Bush’s plans for war have nothing to do with concerns about democracy or
justice. "What talks in the region? Power," raved right-wing Washington
Post columnist Charles Krauthammer earlier this year. "Fear.
Respect for American power."
The Bush gang is ready to wreak further havoc in Iraq to show that the US
government can do whatever it likes around the globe.
A debate has broken out within the Washington establishment about Bush’s
war plans. Some veteran hawks – like Brent Scowcroft, the former
national security adviser and tight Bush family friend, and former
Secretary of State Henry Kissinger – publicly opposed launching a new
attack.

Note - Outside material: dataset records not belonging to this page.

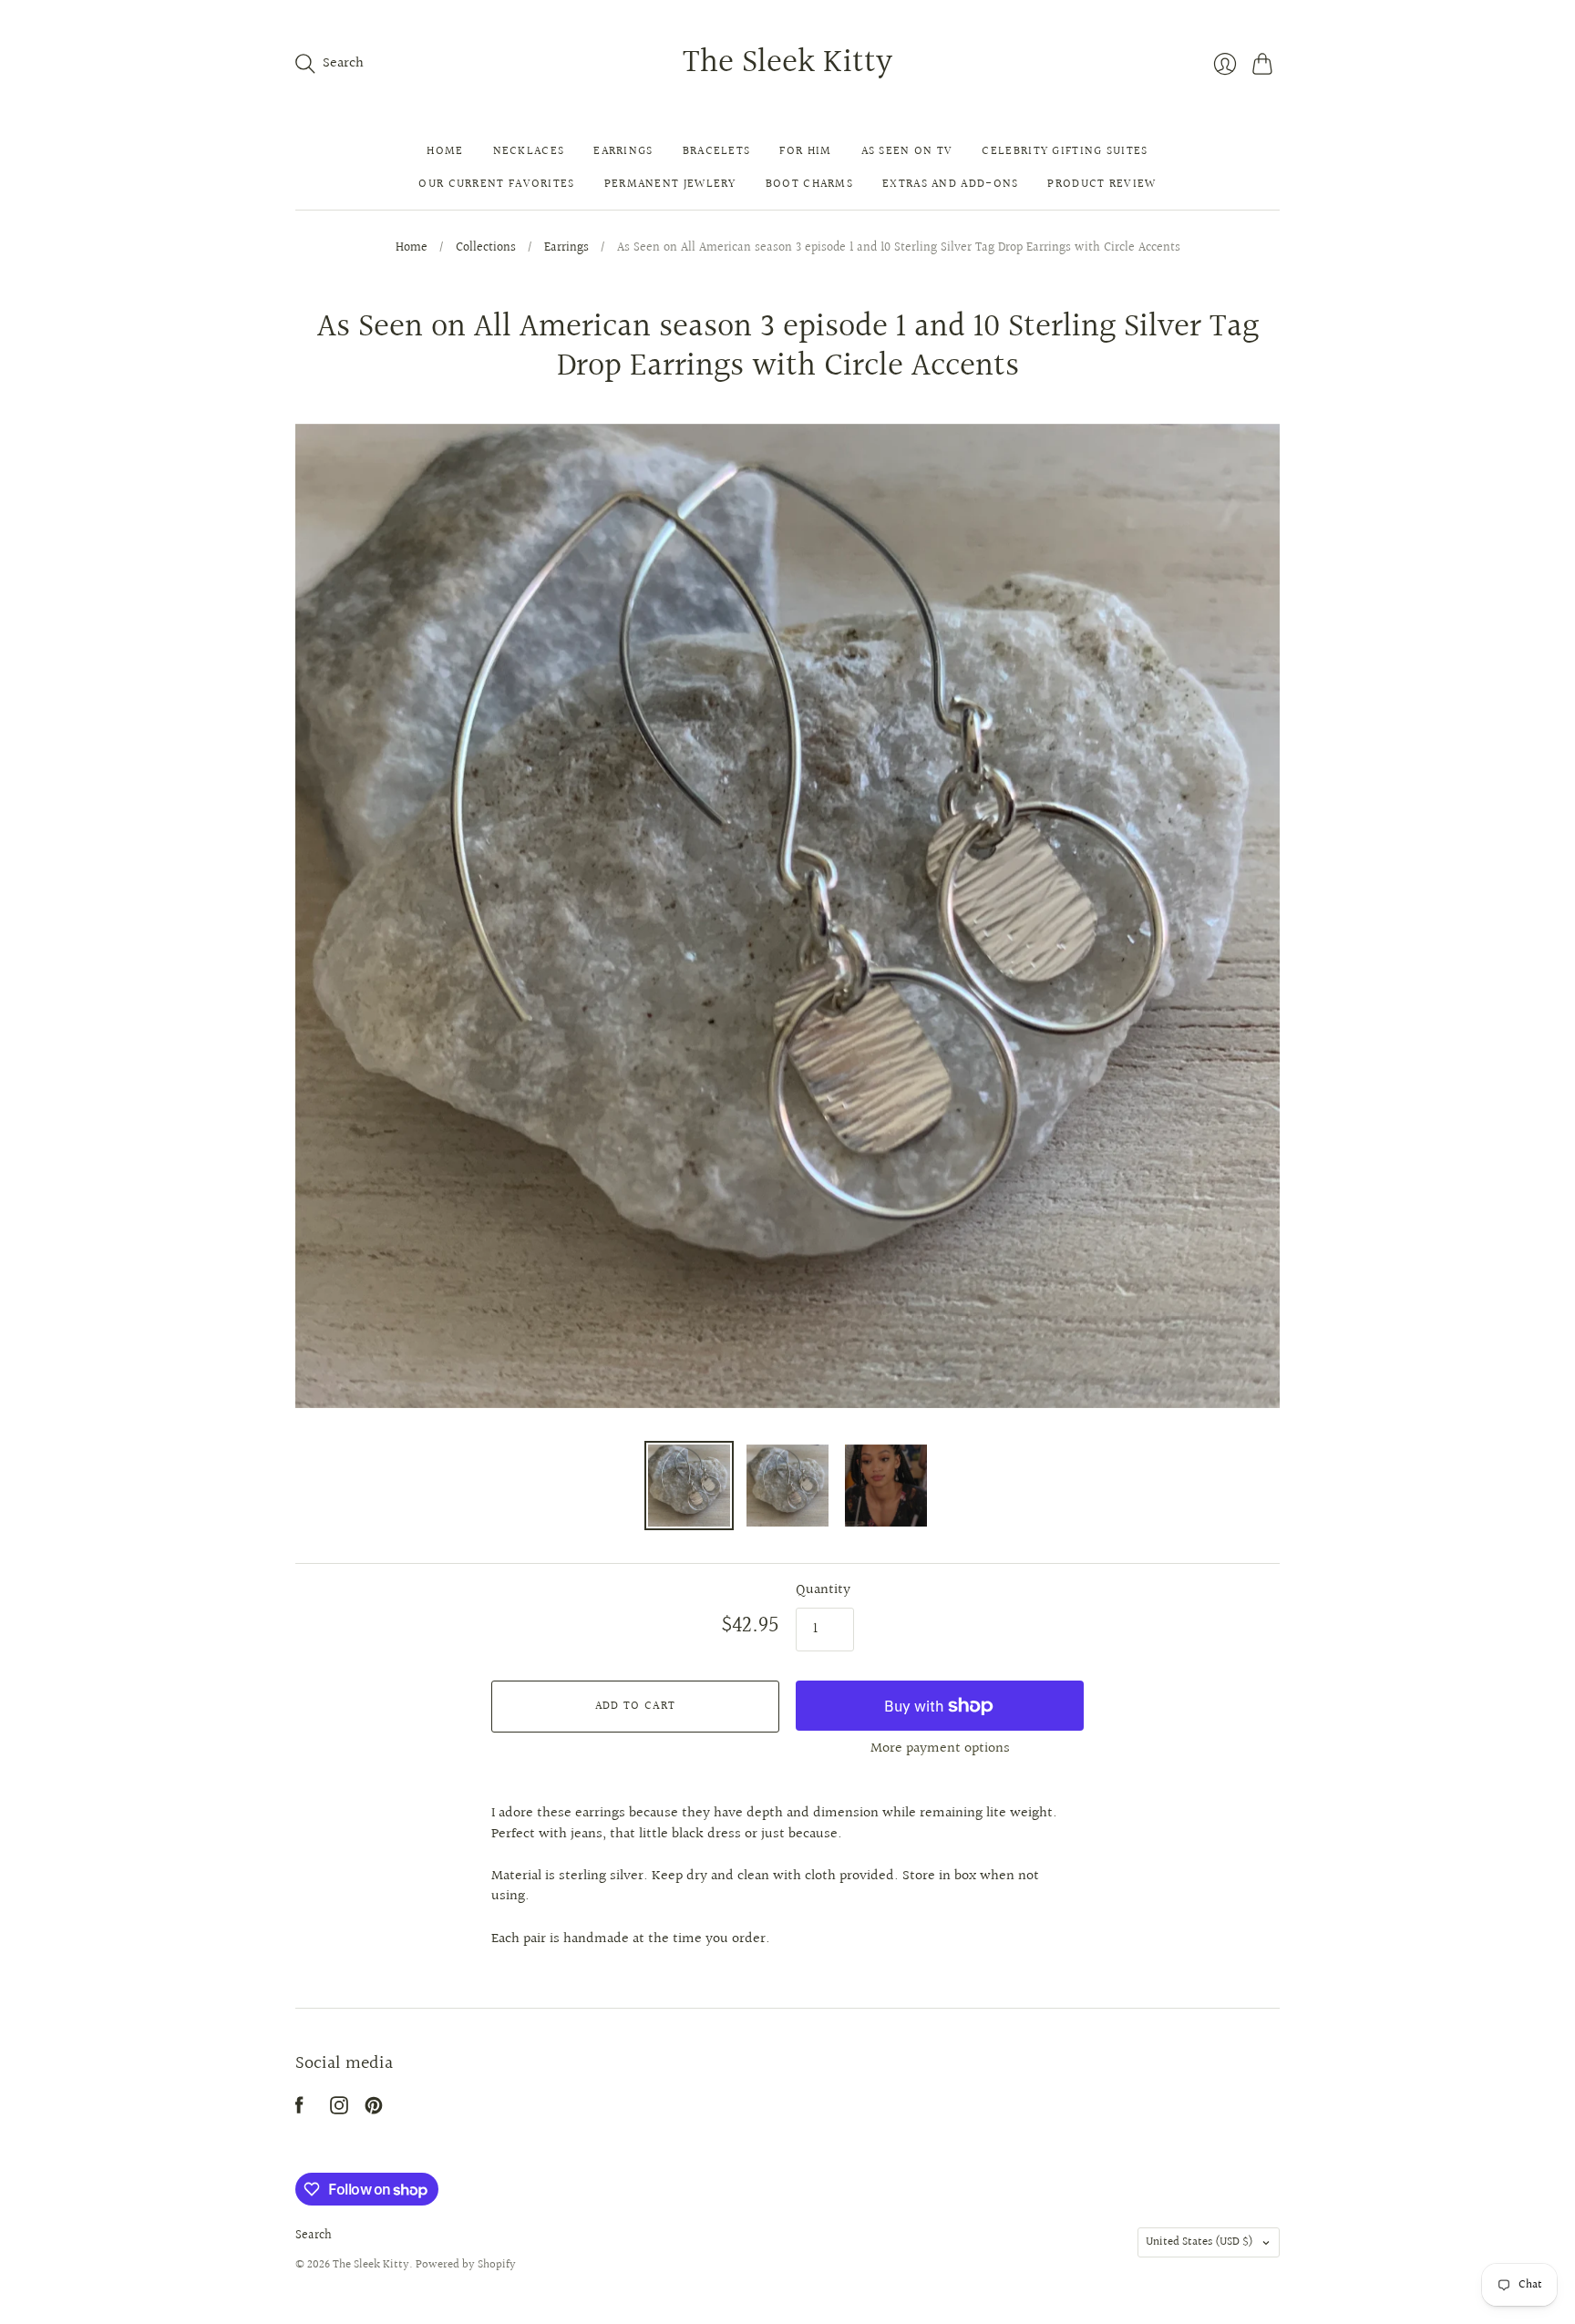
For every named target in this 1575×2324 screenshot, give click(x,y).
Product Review (1101, 184)
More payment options (940, 1748)
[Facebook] (299, 2110)
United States (1199, 2242)
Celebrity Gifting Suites (1065, 151)
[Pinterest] (374, 2110)
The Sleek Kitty (787, 62)
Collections (486, 249)
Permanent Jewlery (670, 184)
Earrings (623, 151)
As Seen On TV (907, 151)
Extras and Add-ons (950, 184)
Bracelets (717, 151)
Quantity (823, 1590)
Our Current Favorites (496, 184)
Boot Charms (809, 184)
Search (313, 2236)
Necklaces (529, 151)
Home (445, 151)
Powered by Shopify (466, 2265)
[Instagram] (339, 2110)
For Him (805, 151)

In the Wall Street Journal, Scowcroft warned that an
invasion could unleash "an Armageddon in the Middle East."
These hawks haven’t turned into doves. They’re just worried that this
isn’t the right time or the right reason to go after Iraq. After all,
the Bush administration has failed to produce any link at all between
Saddam and the September 11 attacks – the main justification for Bush’s
"war on terrorism."
The US doesn’t have any evidence that the Iraqi regime is producing the
"weapons of mass destruction" that Bush claims. And even staunch
US allies in Europe and the Middle East are opposing any new US action
against Iraq.
Given all the lies that Washington has told during its race to war, it’s
no surprise that a majority of people say they support military action
against Iraq to oust Saddam. What’s surprising, in fact, is the growing
numbers who have doubts – who have begun to question the administration’s
claim that a devastated and poverty-stricken society represents a threat
to the US. These doubts will only grow as the US moves closer to an
all-out assault.
Iraq has been devastated by more than a decade of US war. But the Bush
gang has even worse in store. We have to stand up and speak out against
Bush’s new war on Iraq before it begins.